A lo largo del libro también haces referencia a clásicos como Boccaccio, Buzzati o Virgilio, que retrataron en sus obras situaciones de pandemia parecidas a la nuestra. ¿Piensas que lo que estamos viviendo impregnará también la literatura que vendrá?
Las grandes crisis, del tipo que sean (sanitarias, bélicas, sociales…) siempre dejan su huella en la humanidad, basta con mirar la historia. Y esta no será menos. Pronto veremos seguramente cómo ha influido en la literatura y en el arte. Pero yo no soy un profeta para vaticinarlo. Tendremos que esperar.
Ya es marzo y ha pasado un año desde que cambiaron nuestras vidas, y aún esperamos que todo vuelva a ser como antes. Pero tenemos la sensación de que todo es lento, de que el tiempo es ahora demasiado largo. Hace un año, como cuenta en Primavera extremeña, Julio Llamazares volvía una vez más su mirada al cielo y el cielo aparecía sumido en una espera silenciosa, tersa: “Aquella noche, salí a mirar el cielo. Había luna creciente y su luz iluminaba todo el paisaje como la noche americana de las películas. A lo lejos se escuchaban unas ovejas y los ladridos de un perro, pero, fuera de eso, el silencio era total. Sobre las dos palmeras, la noche se recortaba llena de estrellas, tan solitarias como el mundo ahora. Imaginé que muchas personas desde sus ventanas en las ciudades estarían mirando el mismo cielo con angustia y con la sensación también de estar fuera del mundo como yo y sentí una solidaridad con ellas que iba más allá del pensamiento y de las noticias que había visto en la televisión. Había cumplido sesenta y cinco años, una edad en la que muchos abandonan sus trabajos para siempre y que señala el comienzo de la última etapa de la vida, y lo hacía muy lejos del lugar en el que vine al mundo y al que no podría volver aunque quisiera, porque ya no existe, y en unas circunstancias que jamás imaginé que viviría, con la humanidad sumida en una gran inquietud y el mundo entero en suspenso, expectante ante un futuro que de repente se había convertido, como el cielo, en un montón de preguntas”.

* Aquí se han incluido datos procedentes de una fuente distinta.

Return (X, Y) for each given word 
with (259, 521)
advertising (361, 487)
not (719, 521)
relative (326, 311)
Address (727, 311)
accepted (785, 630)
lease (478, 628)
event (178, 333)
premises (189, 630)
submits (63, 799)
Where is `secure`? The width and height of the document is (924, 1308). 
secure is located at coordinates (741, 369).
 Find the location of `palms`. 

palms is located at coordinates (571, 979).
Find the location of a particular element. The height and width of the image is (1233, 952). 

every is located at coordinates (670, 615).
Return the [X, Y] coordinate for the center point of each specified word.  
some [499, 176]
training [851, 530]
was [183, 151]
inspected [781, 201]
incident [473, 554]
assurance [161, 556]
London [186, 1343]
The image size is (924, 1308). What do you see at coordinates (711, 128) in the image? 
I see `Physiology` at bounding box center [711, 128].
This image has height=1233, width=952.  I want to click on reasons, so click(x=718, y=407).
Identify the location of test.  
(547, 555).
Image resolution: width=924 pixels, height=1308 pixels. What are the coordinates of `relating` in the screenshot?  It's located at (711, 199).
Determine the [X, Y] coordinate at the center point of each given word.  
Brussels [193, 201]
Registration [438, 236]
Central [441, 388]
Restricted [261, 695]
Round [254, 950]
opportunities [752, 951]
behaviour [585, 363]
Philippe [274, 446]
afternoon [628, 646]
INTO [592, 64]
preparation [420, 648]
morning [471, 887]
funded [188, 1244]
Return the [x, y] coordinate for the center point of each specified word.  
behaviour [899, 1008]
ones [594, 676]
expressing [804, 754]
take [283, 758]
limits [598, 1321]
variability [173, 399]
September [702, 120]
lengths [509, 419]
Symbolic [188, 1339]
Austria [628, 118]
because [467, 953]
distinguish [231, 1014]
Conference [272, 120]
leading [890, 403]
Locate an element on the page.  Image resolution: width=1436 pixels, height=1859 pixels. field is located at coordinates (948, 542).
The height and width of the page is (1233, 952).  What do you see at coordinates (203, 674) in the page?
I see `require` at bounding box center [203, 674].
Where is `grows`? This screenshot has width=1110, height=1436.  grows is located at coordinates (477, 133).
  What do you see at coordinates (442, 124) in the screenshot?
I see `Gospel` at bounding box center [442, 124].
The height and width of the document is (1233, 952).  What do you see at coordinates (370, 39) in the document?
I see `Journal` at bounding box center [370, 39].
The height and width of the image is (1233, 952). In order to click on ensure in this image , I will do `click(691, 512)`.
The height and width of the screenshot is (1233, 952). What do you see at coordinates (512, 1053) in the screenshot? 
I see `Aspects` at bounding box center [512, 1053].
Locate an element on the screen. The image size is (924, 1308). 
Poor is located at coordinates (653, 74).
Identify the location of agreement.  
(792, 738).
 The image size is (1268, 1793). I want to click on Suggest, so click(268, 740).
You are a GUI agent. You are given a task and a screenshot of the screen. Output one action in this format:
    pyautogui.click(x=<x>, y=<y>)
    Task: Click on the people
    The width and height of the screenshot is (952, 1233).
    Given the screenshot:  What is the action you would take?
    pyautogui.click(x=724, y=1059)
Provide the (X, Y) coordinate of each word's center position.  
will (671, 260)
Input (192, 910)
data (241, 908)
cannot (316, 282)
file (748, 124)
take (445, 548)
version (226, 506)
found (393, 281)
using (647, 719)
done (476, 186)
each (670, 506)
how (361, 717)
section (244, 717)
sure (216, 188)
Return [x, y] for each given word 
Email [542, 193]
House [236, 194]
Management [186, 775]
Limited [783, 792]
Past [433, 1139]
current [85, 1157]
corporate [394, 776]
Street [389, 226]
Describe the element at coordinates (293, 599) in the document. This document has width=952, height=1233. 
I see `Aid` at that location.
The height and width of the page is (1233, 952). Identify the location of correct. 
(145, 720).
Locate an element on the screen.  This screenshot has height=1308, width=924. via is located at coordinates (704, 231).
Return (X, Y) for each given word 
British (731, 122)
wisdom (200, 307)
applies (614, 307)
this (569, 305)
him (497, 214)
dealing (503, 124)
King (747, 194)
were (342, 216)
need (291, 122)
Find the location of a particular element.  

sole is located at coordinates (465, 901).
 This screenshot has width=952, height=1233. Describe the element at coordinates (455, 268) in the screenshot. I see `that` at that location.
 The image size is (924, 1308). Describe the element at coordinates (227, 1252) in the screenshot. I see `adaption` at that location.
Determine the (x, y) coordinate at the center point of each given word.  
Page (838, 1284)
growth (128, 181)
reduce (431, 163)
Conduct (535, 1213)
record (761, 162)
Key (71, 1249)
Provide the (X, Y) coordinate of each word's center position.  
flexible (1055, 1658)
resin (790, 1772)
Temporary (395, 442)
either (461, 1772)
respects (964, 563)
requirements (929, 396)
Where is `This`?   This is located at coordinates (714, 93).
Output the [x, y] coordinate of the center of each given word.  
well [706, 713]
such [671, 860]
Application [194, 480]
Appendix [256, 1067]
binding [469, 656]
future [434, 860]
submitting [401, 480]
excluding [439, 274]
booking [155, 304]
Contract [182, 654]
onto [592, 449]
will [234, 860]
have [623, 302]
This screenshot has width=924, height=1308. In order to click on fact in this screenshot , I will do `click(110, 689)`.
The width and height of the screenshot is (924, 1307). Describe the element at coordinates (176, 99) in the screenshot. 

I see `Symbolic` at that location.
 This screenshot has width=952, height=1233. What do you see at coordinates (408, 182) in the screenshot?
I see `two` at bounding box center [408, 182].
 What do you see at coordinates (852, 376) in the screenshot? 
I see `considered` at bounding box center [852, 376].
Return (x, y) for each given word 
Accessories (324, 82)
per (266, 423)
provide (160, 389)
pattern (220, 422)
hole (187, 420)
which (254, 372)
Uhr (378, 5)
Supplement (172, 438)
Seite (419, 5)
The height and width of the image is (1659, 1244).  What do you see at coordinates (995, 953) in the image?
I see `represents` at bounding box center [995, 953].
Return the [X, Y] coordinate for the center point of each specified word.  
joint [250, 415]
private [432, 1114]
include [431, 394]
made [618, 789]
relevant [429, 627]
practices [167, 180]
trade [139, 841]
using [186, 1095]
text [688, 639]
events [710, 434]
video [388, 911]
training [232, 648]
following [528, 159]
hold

¿Qué crees que aprenderemos de todo esto? ¿Qué aprendió Julio Llamazares en su primavera extremeña?
Muchas cosas, pero sobre todo una: que llevamos una vida equivocada a muchos niveles: en nuestras relaciones, en la vida laboral, en las prisas, en nuestros intereses. Basta un virus microscópico para poner el mundo patas arriba. Por otra parte, quizá porque pasé los meses más duros de la pandemia en medio de la naturaleza, también descubrí otra cosa: que la humanidad no puede sobrevivir sin la naturaleza, pero la naturaleza sobrevive perfectamente sin nosotros. Incluso mejor.
‘Primavera extremeña. Apuntes del natural’. Julio Llamazares. Alfaguara, 2021.